Race 7 included two scoring gates. The first yacht to pass through the virtual gates gets three bonus points, the second receives two and the third awarded one. The wind and weather conditions contrived to present the opportunity for the leading teams to pass through the Scoring Gate East, gybe, head due west and then pass through the Scoring Gate West, thereby scooping up even more bonus points. Qingdao therefore added six, Unicef collected four and Visit Sanya, China picked up two points to add to their overall tallies.

The teams then raced downwind, east of Taiwan, and battled against the notorious Japan (Kuroshio) Current, which flows north and east of Taiwan, before heading back to Subic Bay. The second half of the race saw some excellent sailing conditions, resulting in consistently high boat speeds. A year ago, Visit Sanya, China, Skipper, Seumas Kellock said: “It has been a fast night, with the Code 3 flying we’ve been busting out average speeds of 12+ knots and surf up into the 19 knot range, it has been fantastic.”

As the Lakewood Hills, Zhuhai race came towards its conclusion, the leaders were within sight of each other. Bold tactics and pushing its spinnakers to the wind limits, meant Qingdao retained the lead. The team finished first, its fourth win in the circumnavigation so far. Following in a close second was Unicef, keeping the pressure on until the final hours. In third was Imagine your Korea, with its third podium in four races.

Race 7 was also unique in that teams were given the option to compete for points in two Dell Latitude Rugged Ocean Sprints; the south or north sprint. The majority of teams opted for the northern route and the results were revealed to the eager crowd at the Prizegiving celebrations at the Subic Bay Yacht Club.
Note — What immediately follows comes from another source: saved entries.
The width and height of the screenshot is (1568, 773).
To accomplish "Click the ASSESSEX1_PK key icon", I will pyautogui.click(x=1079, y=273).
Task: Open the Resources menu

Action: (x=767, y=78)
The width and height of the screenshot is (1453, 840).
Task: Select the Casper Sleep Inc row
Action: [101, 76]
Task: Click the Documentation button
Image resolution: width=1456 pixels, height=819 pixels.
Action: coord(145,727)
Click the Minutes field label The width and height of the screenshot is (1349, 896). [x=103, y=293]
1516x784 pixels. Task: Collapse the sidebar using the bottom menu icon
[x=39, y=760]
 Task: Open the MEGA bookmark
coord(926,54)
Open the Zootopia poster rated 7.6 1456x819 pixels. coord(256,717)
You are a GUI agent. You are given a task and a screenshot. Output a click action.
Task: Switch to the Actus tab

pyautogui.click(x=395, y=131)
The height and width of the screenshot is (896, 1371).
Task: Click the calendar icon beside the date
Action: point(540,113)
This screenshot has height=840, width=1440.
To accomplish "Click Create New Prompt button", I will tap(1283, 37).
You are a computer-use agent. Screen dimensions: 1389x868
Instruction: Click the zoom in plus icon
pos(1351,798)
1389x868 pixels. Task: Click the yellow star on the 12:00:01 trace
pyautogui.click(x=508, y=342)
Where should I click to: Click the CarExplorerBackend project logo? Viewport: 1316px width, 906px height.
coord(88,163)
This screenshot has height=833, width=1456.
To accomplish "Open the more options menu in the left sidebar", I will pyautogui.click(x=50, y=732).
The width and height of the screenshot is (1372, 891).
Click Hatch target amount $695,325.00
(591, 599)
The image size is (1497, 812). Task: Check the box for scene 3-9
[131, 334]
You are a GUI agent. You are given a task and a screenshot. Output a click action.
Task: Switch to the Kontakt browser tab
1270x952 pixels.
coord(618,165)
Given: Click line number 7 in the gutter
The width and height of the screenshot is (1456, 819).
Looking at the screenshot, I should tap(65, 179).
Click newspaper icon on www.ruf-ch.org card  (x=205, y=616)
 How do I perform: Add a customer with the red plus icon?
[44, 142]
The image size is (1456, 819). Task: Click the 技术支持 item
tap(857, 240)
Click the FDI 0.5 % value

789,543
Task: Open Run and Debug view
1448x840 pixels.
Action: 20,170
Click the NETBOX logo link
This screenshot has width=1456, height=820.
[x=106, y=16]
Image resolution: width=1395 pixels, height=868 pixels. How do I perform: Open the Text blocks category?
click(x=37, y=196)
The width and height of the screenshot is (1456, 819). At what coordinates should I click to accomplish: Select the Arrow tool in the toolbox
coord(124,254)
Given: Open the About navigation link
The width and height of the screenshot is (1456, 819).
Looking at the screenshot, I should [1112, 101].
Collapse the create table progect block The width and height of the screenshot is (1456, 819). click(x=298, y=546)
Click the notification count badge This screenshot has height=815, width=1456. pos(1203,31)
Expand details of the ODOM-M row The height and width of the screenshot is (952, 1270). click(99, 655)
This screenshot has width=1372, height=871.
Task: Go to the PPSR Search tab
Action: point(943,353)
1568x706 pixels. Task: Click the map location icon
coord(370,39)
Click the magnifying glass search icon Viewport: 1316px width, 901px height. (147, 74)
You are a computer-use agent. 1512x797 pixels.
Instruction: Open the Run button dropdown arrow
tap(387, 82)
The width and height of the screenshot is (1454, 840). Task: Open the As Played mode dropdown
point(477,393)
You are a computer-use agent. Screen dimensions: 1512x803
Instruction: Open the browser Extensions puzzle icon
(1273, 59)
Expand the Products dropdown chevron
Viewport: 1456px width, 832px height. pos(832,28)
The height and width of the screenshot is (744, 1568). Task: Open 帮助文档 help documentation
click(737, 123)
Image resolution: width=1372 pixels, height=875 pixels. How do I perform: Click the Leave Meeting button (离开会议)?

Third fastest was Visit Sanya, China, adding one point to their tally. Second fastest was Imagine your Korea, and the quickest, and adding three points, was a victorious Punta del Este.

On the way back to Subic Bay, just Qingdao and WTC Logistics competed for the bonus points in the Dell Latitude Rugged Ocean Sprint South. Qingdao added another two points to their 17 from winning and taking both scoring gates, after completing the sprint section eight hours slower than WTC Logistics, which added three points.

These results, along with all the achievements of the crew during Race 7, were celebrated during the Prizegiving event, where Sir Robin Knox-Johnston shared a message from the Zhuhai Organising Committee, saying: “Congratulations to all the teams on completing The Lakewood Hills, Zhuhai Race on behalf of our supporters, the Lakewood Hills and the Bank of China. We hope that you all enjoyed the race and achieved an unforgettable experience.”